Les héritiers de Jean Girardot de Marigny

 

Jean Girardot de Marigny décède à  Paris le 10 pluviôse an IV. L’inventaire après décès de ses biens est fait par Me Morey et son collègue, notaires à Paris, le 23 germinal an IV. Le défunt n’ayant pas de descendance, son patrimoine revient par tiers à sa sœur Jeanne, Marguerite de Girardot, veuve du sieur Jacques Montz, et à ses neveux issus de l’autre sœur du défunt, Marie-Jeanne Girardot, décédée veuve du sieur Thellusson. Le dernier tiers revient en théorie à son père Auguste, Louis Girardot de Vermenoux. Ce dernier ayant fui la Révolution, la République se substitue à ses droits, pour cause d’émigration. Par arrêté de l’administration centrale du département de la Seine, en date du 16 pluviôse an VI, le sieur Mathieu Joubert est nommé commissaire pour représenter les intérêts de la République dans la succession et par procès-verbal  du 3 nivôse an VII, la liquidation de la succession est exécutée. Il est procédé à la formation et composition des lots, mais la ferme du Château n’étant pas divisible, aux yeux du législateur, elle est distraite de la masse pour être vendue. Le 2 Messidor an VII, le bien est adjugé à Madame veuve Montz, sœur du défunt propriétaire, et Messieurs Thellusson ses neveux, le tiers du prix de la vente revenant à la République.  (10)

10 -Acte de vente du 10 mai 1859

 

Sous le Directoire, la puissance financière de la famille est encore suffisante pour éviter la dispersion du patrimoine. La succession, à la génération suivante, révèle l’étendue de la zone d’action de ce capitalisme transnational. Après le  décès de la veuve Montz, la ferme du Château est vendue le 18 juin 1808, au profit des descendants de la famille. Elle est adjugée pour 421 000  francs, à partager entre des héritiers répartis sur les principales places du capitalisme européen : les Cavour à Turin, les Thellusson à Paris, les Sellon à Genève. (11) 

11 -Acte de vente du 10 mai 1859

                                                           

 

 

Structure foncière de la Ferme du Château

 

Sous le Second Empire, la ferme du Château conserve la structure de l’ancienne châtellenie. Elle comporte un ensemble de bâtiments fermés ayant une seule entrée charretière, sur la place de l’église.

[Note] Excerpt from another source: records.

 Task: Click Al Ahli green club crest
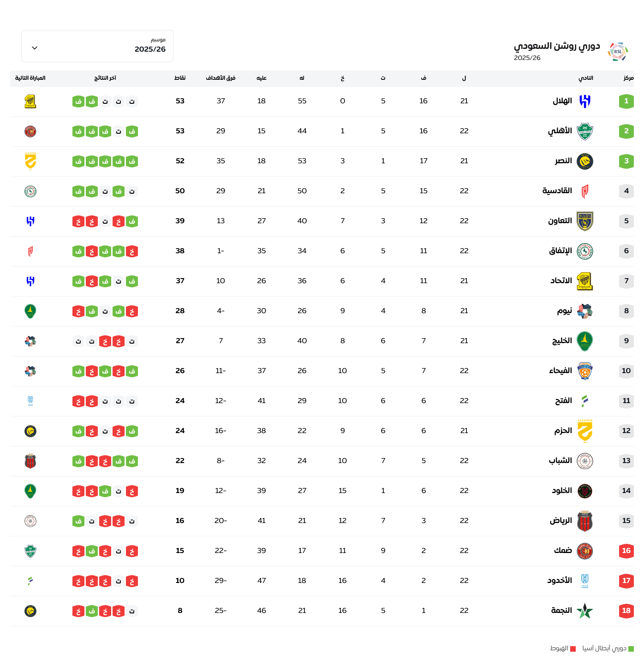[x=584, y=131]
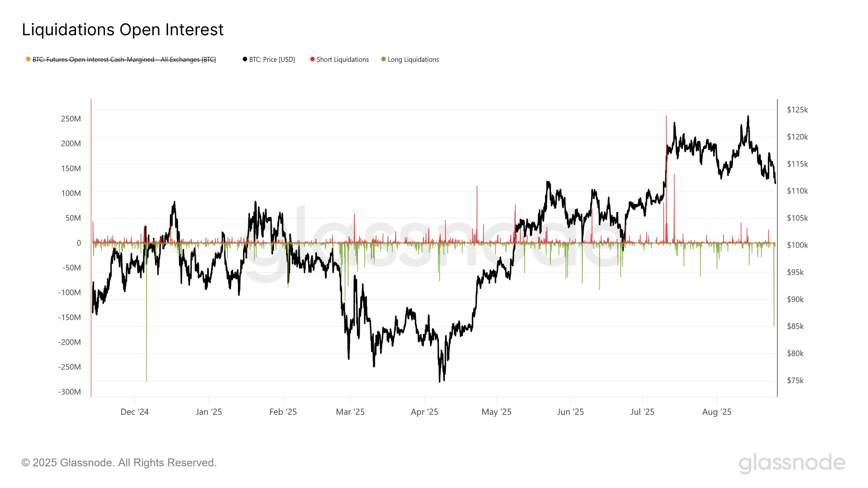Image resolution: width=868 pixels, height=488 pixels.
Task: Hide the Short Liquidations series label
Action: (343, 60)
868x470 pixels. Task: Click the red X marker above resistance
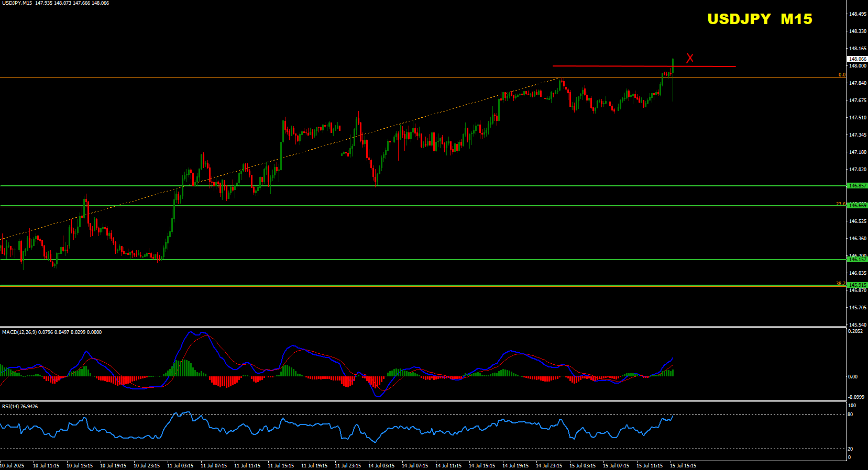coord(690,58)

Le bâtiment d’habitation du fermier se compose d’une dizaine de pièces : une grande cuisine, une salle à manger, un salon, une chambre à coucher et un cabinet au rez-de-chaussée,  des chambres, des greniers et un fournil auquel on arrive par un long corridor, à l’étage, une cave au sous-sol.

Les bâtiments d’exploitation ouvrent tous sur la cour. Ils comportent une remise, des écuries, une  chambre à blé au-dessus, des bergeries à la suite des écuries, une grange à avoine, une étable à vaches et à porcs, une grange à blé, des greniers à fourrages. Le plus imposant de ces bâtiments est sans conteste l’ancienne Grange-aux-Dîmes.

 

 Le centre de la ferme est occupé par la cour et la  mare. Derrière les écuries et les bergeries s’étend un jardin de forme triangulaire, planté d’arbres fruitiers en espalier. Un autre jardin vert, derrière la grange à blé, est situé à côté de l’église et du cimetière. L’ensemble représente une superficie d’un hectare 22 ares, 15 centiares, d’après le cadastre.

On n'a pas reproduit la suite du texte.